157.43grams since you have some smaller ones mixed in=more surface area.Thanks in advance for the contest,good luck everyone.



modtheworld44


----------



## patnor1011 (Apr 14, 2016)

101g That is just a wild guess.


----------



## Platdigger (Apr 14, 2016)

81 grams


----------



## Slochteren (Apr 14, 2016)

95,65 gram.. i think.


----------



## Galaxy419 (Apr 14, 2016)

I am going to say 152 grams


----------



## maynman1751 (Apr 14, 2016)

I'll say 123g! :|


----------



## nickvc (Apr 14, 2016)

I'll guess 155 grams.


I'm with Dave if I win donate the money to the forum, plus the postage would add extra costs and that doesn't seem fair on you.


----------



## Barrie Gold Buyer (Apr 14, 2016)

190 GRAMS


----------



## Rmwatson78 (Apr 18, 2016)

169.375 grams


----------



## chuckgambale (Apr 18, 2016)

133.6

If I win please donate it to the forum


----------



## etack (Apr 18, 2016)

128.3g

Eric


----------



## lazersteve (Apr 19, 2016)

165.5 g (3.0%)

Steve


----------



## Refining Rick (Apr 19, 2016)

131.4 Grams


----------



## geedigity (Apr 20, 2016)

119 grams


----------



## kmann1969 (Apr 20, 2016)

First 1200 grams complete,yield was 48.7 grams


----------



## Palladium (Apr 20, 2016)

Come on Sea biscuit !!!!!!! :mrgreen:


----------



## Palladium (Apr 20, 2016)

Question: Does anyone know why i picked a higher number than the average guess?

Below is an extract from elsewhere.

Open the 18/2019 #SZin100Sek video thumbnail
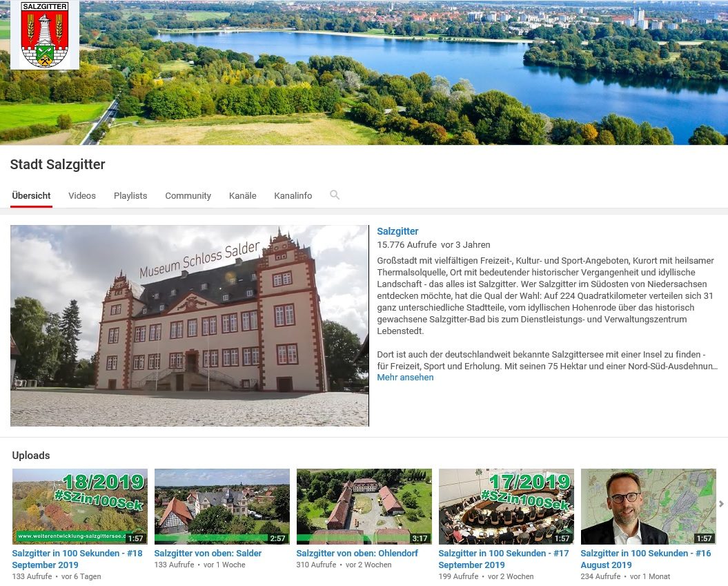This screenshot has width=728, height=586. click(80, 506)
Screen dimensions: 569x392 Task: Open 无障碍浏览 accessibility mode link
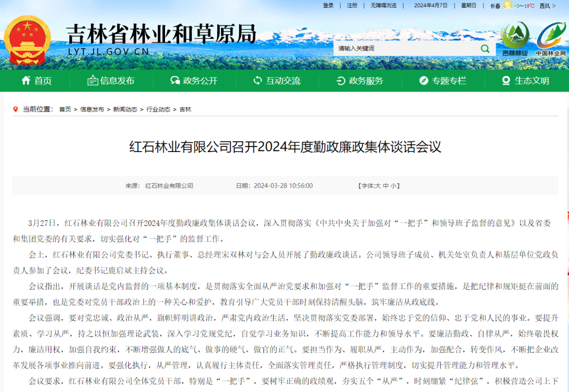click(383, 6)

My guess or average may or may not come close depending on how he segregated the lots, but why did i go high ( And i actually think my high number is conservatively high ). Chris is right about the average, but experience told me something different????


----------



## FrugalRefiner (Apr 20, 2016)

I don't know the answer, but I'm all ears if you choose to share. I would guess it's based on your own experience, but I don't _know_ why these pieces produce higher than other gold filled scrap.

If I were going to take a guess, I'd guess that while the outsides are subject to wear, the insides probably receive little to no wear of the gold layer.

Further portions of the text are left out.